» **Prompt**
Your answer should consist of the lines in the data below that contain "agent".

» **The data**

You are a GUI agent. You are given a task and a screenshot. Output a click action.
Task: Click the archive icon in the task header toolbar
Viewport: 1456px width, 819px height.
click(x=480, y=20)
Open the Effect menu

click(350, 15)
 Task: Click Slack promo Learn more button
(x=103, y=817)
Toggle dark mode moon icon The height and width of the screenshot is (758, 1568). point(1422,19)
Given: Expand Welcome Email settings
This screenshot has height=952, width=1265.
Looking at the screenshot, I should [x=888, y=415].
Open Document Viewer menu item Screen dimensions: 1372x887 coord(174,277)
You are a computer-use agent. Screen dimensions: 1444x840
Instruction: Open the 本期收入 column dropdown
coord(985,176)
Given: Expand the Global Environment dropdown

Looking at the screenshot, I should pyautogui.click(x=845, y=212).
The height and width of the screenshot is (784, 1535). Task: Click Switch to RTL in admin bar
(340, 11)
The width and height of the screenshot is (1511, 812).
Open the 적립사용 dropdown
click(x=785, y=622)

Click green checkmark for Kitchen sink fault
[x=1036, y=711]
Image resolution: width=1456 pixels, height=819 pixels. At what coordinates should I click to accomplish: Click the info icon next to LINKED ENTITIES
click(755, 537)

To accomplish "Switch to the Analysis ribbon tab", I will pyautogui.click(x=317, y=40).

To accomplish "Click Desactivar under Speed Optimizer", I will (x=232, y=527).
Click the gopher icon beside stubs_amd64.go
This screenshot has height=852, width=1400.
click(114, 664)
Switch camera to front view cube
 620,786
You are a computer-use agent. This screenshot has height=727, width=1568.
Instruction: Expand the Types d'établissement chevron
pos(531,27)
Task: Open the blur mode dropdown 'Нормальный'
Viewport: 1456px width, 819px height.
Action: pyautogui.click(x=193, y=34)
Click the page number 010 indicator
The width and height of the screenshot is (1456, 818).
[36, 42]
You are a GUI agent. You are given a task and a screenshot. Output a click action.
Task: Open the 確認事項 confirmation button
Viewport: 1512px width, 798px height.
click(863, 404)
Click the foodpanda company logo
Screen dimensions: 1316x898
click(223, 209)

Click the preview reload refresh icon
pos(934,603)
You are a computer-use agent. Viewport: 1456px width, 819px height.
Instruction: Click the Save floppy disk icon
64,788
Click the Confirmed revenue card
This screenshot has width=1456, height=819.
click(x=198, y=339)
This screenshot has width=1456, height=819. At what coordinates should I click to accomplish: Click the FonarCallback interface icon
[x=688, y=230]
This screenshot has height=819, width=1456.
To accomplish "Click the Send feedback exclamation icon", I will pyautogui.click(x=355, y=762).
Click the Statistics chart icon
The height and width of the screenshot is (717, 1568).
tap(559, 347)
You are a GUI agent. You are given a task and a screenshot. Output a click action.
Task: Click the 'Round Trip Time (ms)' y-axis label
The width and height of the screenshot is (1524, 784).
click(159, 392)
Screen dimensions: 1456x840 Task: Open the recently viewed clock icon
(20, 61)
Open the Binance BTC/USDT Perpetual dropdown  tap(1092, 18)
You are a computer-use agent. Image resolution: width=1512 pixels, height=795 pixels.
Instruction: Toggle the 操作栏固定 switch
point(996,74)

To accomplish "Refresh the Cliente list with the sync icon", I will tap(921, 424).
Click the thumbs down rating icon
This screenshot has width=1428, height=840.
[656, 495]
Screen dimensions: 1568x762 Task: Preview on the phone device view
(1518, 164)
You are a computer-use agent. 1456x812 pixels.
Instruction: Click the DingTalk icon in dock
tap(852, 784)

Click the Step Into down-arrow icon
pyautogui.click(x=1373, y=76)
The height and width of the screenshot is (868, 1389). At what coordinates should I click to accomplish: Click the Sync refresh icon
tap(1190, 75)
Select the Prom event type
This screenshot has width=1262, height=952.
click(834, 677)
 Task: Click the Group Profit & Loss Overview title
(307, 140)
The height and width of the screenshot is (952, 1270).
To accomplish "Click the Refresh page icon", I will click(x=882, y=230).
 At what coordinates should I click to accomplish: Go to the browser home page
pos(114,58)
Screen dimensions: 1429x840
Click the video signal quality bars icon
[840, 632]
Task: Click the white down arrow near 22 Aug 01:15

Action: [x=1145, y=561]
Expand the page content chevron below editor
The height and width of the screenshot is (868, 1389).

» **Task answer**
You are a GUI agent. You are given a task and a screenshot. Output a click action.
You are a computer-use agent. Screen dimensions: 1444x840
You are a computer-use agent. This screenshot has height=727, width=1568.
You are a GUI agent. You are given a task and a screenshot. Output a click action.
You are a computer-use agent. Viewport: 1456px width, 819px height.
You are a GUI agent. You are given a task and a screenshot. Output a click action.
You are a computer-use agent. Image resolution: width=1512 pixels, height=795 pixels.
You are a computer-use agent. 1456x812 pixels.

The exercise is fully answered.